Secondo i dati Inps – fanno sapere dalla Cgil – sono più di 9.000 i voucher utilizzati nel 2015 in Umbria per il lavoro di giovani tra i 18 e i 29 anni (il 35% del totale), mentre nella nostra regione la disoccupazione giovanile supera ormai il 40% nella provincia di Perugia e il 50% per cento in quella di Terni. Nel frattempo, esaurito l’effetto “doping” degli incentivi alle imprese, le assunzioni a tempo indeterminato crollano del 43% (dato più alto d’Italia) e solo il 18,2% di quelle nuove risulta essere con contratto a tempo indeterminato, contro una media nazionale del 22%.

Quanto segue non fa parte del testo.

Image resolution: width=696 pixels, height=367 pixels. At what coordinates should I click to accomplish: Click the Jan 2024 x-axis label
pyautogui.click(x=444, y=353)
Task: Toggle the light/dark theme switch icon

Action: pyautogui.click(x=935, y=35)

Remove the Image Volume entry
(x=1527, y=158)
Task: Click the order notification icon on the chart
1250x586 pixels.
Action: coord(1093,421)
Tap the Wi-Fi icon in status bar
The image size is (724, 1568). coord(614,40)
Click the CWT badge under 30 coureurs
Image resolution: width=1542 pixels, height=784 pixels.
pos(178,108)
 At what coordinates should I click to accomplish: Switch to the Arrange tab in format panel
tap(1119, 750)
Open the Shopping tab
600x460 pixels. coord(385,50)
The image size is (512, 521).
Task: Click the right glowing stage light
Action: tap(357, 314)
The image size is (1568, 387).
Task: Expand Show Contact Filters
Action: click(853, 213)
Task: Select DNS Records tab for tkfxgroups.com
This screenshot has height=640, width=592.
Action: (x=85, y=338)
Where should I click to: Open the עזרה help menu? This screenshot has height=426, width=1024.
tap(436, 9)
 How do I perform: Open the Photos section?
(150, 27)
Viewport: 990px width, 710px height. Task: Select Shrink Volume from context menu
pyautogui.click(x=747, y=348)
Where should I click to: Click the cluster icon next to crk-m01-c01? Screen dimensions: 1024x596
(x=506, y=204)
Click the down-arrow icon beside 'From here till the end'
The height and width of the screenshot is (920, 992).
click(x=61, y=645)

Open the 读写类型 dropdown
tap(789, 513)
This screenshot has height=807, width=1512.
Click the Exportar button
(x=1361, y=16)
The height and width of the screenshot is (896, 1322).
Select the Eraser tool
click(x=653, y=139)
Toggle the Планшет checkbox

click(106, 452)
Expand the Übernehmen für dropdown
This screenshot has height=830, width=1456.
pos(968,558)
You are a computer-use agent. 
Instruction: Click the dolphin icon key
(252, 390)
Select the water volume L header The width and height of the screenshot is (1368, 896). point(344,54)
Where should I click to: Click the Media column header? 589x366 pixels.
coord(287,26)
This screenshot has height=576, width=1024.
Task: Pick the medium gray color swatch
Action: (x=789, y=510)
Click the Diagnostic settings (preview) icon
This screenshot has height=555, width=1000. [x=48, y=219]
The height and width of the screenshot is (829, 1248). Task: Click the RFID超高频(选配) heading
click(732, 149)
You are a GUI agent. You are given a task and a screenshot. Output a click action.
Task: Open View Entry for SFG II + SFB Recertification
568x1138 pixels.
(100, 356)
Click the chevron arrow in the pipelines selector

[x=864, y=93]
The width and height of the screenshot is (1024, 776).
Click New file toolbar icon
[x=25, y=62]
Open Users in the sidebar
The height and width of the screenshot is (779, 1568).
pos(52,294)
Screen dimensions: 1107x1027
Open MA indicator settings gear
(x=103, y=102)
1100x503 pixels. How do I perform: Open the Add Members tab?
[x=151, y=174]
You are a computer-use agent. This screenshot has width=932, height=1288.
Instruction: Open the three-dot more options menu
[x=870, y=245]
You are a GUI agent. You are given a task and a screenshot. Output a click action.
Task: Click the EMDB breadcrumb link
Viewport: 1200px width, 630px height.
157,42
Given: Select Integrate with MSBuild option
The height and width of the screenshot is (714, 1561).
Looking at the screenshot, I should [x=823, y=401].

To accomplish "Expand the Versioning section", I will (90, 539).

“Quello che si registra, dunque, è un costante peggioramento della qualità dei rapporti di lavoro in essere nella nostra regione – commentano ancora la due sindacaliste – per questo è necessario un vero cambio di passo nelle politiche giovanili che devono avere uno stretto collegamento con le politiche del lavoro, un cambio di passo che significa riconoscere e mettere a valore le professionalità acquisite, significa eliminare le forme di precarietà a partire dai voucher, significa non utilizzare il lavoro interinale, ma privilegiare le forme di lavoro stabile, garantire risorse e strumenti per nuove forme di impresa, significa riattivare i concorsi nelle pubbliche amministrazioni a partire dai Comuni in gran parte sotto organico”. “I 3 referendum contro il Jobs Act proposti dalla Cgil e ora all’esame della Consulta – concludono Scarpelli e Arcovio – possono rappresentare una prima risposta importante. Essi puntano a ripristinare le tutele contro i licenziamenti illegittimi, chiedono di abolire i voucher, propongono nuove tutele negli appalti. Rappresentano, insomma, la sfida contro l’idea che questo stato di cose non possa essere evitato e che non ci siano alternative”.